When Argus first joined the BHP board in 1996 he described it as ''very inbred'' and later reflected that ''when I became chairman I was very determined that I wasn't going to get sucked into the local vortex here''.

This was a remarkable change from the Argus days as CEO of National Australia Bank for nine years in the 1990s.

Back then, the major pre-requisite for an invitation to join the NAB board seemed to be that you were the CEO of a major corporate customer. That was certainly the case with the likes CEOs turned NAB directors such as BHP's Brian Loton, Southcorp's Graham Kraehe, Shell's Peter Duncan, Woodside's Charles Allen, FH Fauldings' Ed Tweddell and Howard Smith's Ken Moss.

Whilst the new international and merit-based approach of Argus at BHP was refreshing in some respects, the downside of such an attitude was that BHP went for the last 12 years without appointing someone who lived in its home town of Melbourne. The chickens have now come to roost on the question of succession at the very top.

Surely Argus recognises the argument that it is always preferable to have your chairman live near the CEO and head office. He certainly claims it worked well for him at BHP. Indeed a number of companies such as Telstra, AMP, Brambles, Lend Lease, Southcorp, WMC, Babcock & Brown, Coles Myer, Commander Communications and Fairfax Media (publisher of this website) have gone through difficult patches over the past decade when led by an out-of-town chairman.

Argus has previously lamented the fact that Perth-based Michael Chaney wasn't able to succeed him as BHP-Billiton chairman, but the former Wesfarmers CEO instead picked up the chair at Woodside Petroleum and NAB after an 11-year stint with BHP.

Whilst the alternative candidate to succeed Argus as chairman of BHP-Billiton was Sydney-based John Schubert, he would have been a lot closer to the action than Jac Nasser in Michigan. The only other Melbourne-based alternative was David Crawford, but if Chaney was blocked from taking the BHP-Billiton chair on governance grounds having served 11 years, Crawford's 16 years of service was never going to fly.

Jac Nasser's three year term as global CEO of Ford wasn't exactly all smooth sailing, but he remains one of the most successful Australians in global business.

Whilst Nasser claims he will spend the same amount of time in BHP-Billiton's Lonsdale Street head office as Don Argus, he really should show that he truly covets the job by moving back home to Melbourne.
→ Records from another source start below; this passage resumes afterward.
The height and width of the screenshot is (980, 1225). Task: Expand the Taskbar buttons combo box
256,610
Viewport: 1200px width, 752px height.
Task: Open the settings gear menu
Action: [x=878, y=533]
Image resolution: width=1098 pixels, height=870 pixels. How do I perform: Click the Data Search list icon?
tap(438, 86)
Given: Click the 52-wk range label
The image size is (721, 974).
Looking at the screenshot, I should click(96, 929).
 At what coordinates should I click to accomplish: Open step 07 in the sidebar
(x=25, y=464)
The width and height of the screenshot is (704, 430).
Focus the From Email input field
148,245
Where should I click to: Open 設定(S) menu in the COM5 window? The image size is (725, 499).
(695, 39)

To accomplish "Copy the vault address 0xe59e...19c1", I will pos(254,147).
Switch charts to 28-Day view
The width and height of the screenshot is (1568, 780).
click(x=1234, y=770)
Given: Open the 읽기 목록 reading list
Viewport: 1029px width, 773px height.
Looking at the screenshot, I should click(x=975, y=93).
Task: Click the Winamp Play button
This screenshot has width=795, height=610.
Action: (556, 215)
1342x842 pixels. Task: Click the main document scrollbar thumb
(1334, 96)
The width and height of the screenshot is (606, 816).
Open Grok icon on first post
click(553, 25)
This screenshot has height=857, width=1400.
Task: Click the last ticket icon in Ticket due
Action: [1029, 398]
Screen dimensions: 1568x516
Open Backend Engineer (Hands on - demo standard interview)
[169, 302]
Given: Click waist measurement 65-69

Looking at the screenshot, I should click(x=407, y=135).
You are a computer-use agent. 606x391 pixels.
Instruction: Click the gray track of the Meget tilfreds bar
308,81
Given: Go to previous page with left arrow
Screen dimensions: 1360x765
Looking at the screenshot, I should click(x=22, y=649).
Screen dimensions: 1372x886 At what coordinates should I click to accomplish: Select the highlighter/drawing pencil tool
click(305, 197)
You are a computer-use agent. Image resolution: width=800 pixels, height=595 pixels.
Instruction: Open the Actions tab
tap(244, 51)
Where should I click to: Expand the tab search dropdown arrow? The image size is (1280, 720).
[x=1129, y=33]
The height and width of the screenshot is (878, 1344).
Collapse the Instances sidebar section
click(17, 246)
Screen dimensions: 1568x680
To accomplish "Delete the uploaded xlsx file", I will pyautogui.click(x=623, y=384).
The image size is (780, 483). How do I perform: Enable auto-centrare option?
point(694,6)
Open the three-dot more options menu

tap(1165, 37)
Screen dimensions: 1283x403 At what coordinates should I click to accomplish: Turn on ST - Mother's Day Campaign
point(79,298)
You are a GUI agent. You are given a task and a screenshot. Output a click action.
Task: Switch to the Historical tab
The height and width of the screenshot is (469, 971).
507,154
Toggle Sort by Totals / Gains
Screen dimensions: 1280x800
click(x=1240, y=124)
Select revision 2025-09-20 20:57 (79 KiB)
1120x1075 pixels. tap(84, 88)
After all, once David Crawford eventually goes, BHP will only have one Melbourne-based non-executive director in the form of Malcolm Broomhead. There is no other major Australian company based so far away from its directors and this surely can't be good governance.

Come home Jac and then once Argus is gone, work on building up the Australian talent on the board to the majority position that it should always have been.

Given that a majority of BHP-Billiton's assets, profits and revenue come from Australia, it seems strange indeed that Argus had such an anti-Australian approach to board and management composition.

Not that the people who dish out Australia's gongs seem to have noticed.